When your lines cross
This post is really for G.
G (obviously his first initial) is a stranger who probably won’t know I am writing this. A random chat at the end of a random connection at the end of a phone about the phone. Somehow, our conversation veered towards the environment and the slim ten years we have for damage limitation. G said he felt hopeless. “What can be done?” he said.
I feel this too. The weight of “what can be done, how quickly, how much will be enough”. Finally the last question that always comes top trumps to others and leaves a lump in my throat, “Is it to late?” Sometime I feel hopeful, other days scared. In truth aren’t we all feeling a little like this?
This isn’t a preachy post. There is considerably larger infrastructures that require movement and change which will have far more impact than anything I do. I know that. And I can’t judge you for the choices you make, I am by no means perfect.

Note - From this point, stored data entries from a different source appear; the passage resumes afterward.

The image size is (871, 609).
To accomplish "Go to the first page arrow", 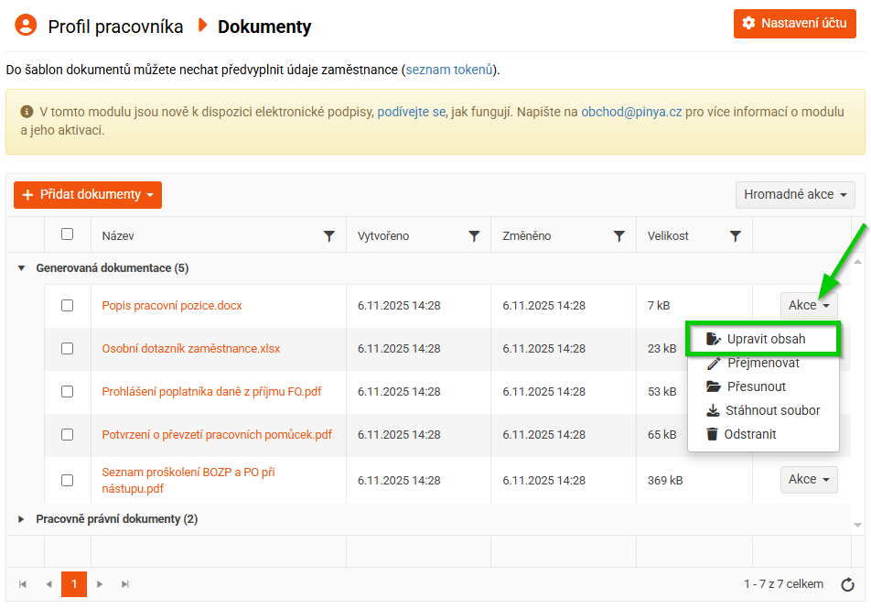I will coord(23,584).
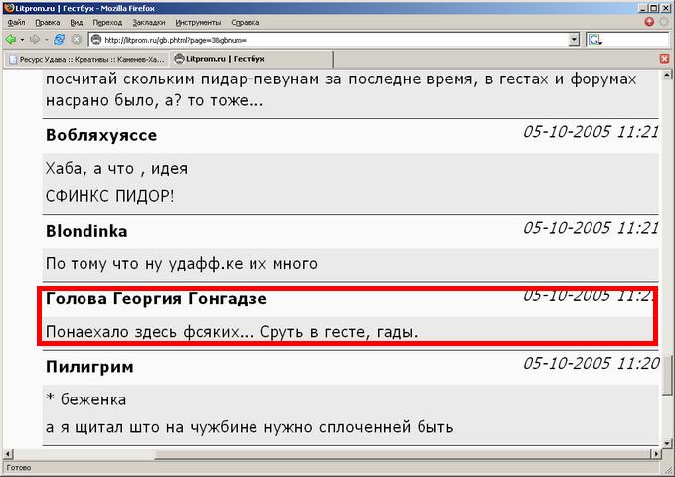Reload the current page
This screenshot has height=477, width=675.
click(59, 40)
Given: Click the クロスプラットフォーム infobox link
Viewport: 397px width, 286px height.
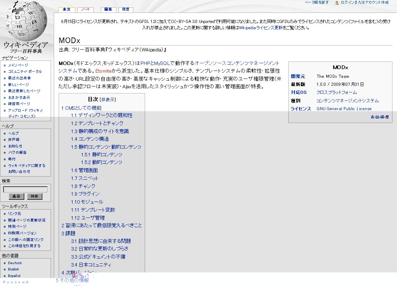Looking at the screenshot, I should tap(336, 92).
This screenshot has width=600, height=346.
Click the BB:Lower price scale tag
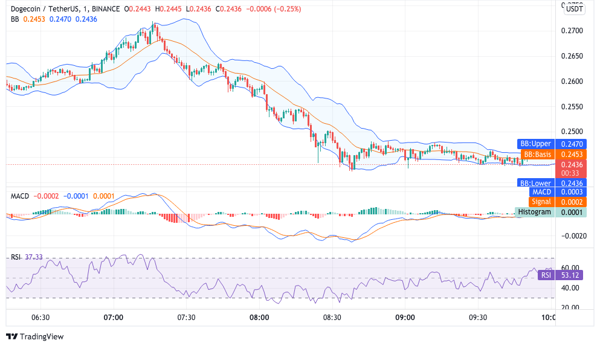pyautogui.click(x=535, y=183)
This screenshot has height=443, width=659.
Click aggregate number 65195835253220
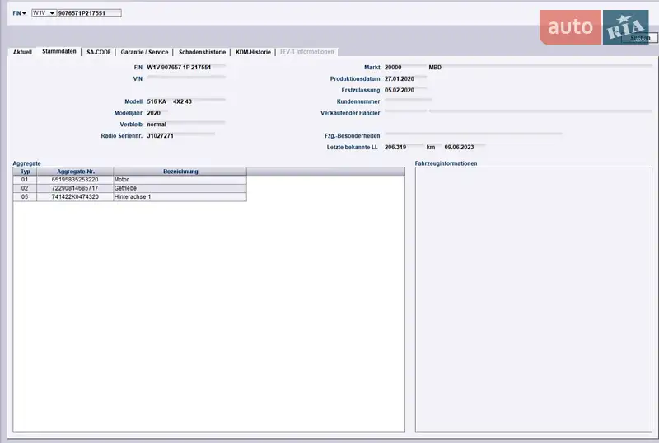(x=75, y=179)
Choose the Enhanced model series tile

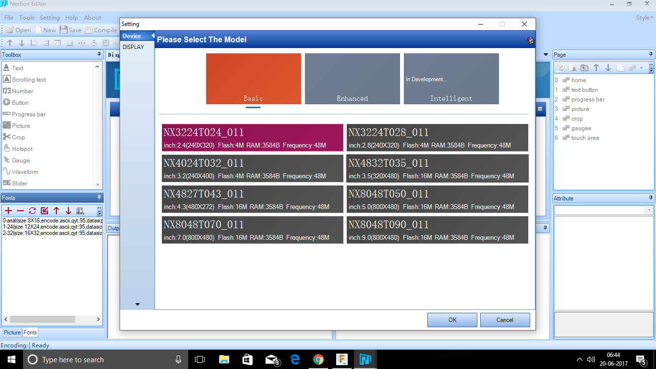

As I said, this post is for G, or for anyone who has feels that hopelessness. I want you to know I am here standing with you, trying to make good choices. I also want to put some ideas out there, spread the word things already happening which you might not know about which could be useful. It is also an ask. If you have ideas or knowledge, share it with me, I want to learn too.
Ideas to share
Plant trees. At your desk.
Trees are our lungs and probably the single most important thing that can be done. So far, so obvious but bare with me. However, not everyone is lucky enough to have a space to plant a tree. If you do, great. If you don’t have you heard of Ecosia? The search engine that plants trees for you. So even if you don’t have access to a green space you can still plant a tree just by pressing search on the internet. You can read all about how it works here. I made it my default search engine. I love watching that counter going and it is especially satisfying with a really inane search.
I live without heating, other than a wood fired stove. In the dead of winter, no matter how many thermal tops I wear (three is my record) I am so glad we have it.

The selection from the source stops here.